These days, many CIOs in Asia are in a frenzy over America’s Sarbanes-Oxley Act, or Sarbox. Not Daniel Lai, chief information officer of Hong Kong subway operator MTRC. In mid-2000, he and his team started developing an enterprise-wide IT governance system that aimed to document, monitor, and control all IT processes that deliver and sustain sources of business value—which means practically everything at IT-enabled MTRC. So when KPMG started its audit work in August, including the examination for the first time of internal-control systems under Sarbox, the IT department had everything in hand. “All the documentation and controls already exist,” says Lai.
If only others in Asia are as well-armed. According to the non-profit IT Governance Institute, only 17% of the world’s companies have implemented an IT governance solution, with another 19% in the process of putting such a framework in place. The findings are contained in the IT Governance Global Status Report 2006, the result of a survey of 695 CEOs and CIOs, of whom 38% are in the Asia Pacific. A whopping 36% of respondents are not considering instituting IT governance at all. Observes the report: “Implementing IT governance is not as easy as organizations might have thought.”
Maybe so, but companies may not have much choice going forward. Across Asia, legislation similar to Sarbanes-Oxley is wending its way through parliaments and congresses, with places like Australia, Korea, and India already requiring Sarbox-like regulations. In Japan, the Financial Instruments and Exchange Law passed in June this year requires companies to evaluate and certify internal controls by 2009 as part of the law’s “J-Sox” provisions. This means that the IT systems used to generate, amend, store, and transport data must be governed by controls that help assure external auditors the financial statements are accurate and reliable—and ensure that CEOs and CFOs who sign off on the numbers stay out of jail.
Beyond compliance, an even more powerful tide is the growing alignment of IT with the business, what the Economist Intelligence Unit (EIU) in a recent report calls the “expansion of IT’s mission from cost cutting to revenue generation.” In a survey of 288 executives from 58 countries, the EIU found that 83% of CEOs and board members polled believe that IT’s predominant strategic role in three years will be to enable revenue growth, rather than to drive cost efficiency as is the case today. With its focus not only on controls but also on transparency and return on investment, IT governance can play a key role in accomplishing this far-reaching mission.

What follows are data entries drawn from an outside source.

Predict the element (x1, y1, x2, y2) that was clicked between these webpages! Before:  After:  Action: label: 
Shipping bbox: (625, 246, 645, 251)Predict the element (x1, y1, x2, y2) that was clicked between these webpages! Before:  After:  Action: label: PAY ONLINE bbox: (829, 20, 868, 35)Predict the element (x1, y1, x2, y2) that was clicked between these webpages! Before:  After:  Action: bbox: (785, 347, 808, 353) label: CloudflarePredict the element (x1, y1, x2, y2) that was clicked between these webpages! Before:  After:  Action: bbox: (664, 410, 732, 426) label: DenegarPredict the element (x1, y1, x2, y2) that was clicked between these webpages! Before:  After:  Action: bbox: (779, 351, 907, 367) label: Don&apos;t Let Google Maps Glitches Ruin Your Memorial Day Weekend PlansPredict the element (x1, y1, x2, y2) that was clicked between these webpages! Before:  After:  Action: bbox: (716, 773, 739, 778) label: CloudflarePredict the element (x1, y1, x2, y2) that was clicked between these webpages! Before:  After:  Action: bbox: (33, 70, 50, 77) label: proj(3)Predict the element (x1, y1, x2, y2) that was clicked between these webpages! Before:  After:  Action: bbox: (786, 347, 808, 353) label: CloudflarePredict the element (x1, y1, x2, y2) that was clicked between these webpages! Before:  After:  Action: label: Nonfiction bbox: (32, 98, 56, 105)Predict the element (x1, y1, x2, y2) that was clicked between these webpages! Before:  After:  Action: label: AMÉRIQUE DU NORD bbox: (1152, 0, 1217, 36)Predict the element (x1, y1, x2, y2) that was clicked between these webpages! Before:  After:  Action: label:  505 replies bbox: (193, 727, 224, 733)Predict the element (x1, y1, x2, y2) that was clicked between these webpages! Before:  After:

Here’s the rub. While expectations about the role of IT in growing the business and governance are expanding dramatically, CIOs are cautious about how quickly they can rise to the challenge. The EIU detects an expectations gap between the executive suite and the IT troops, particularly in the Asia Pacific. While both C-level executives and IT managers in North America agree that IT’s primary role in the next three years will be revenue generation rather than cost reduction, IT specialists in Asia still see their contribution as chiefly enhancing operational savings. The EIU measures the gap between the two sides in Asia at 23 percentage points, compared with 13 points in Europe and just three in North America.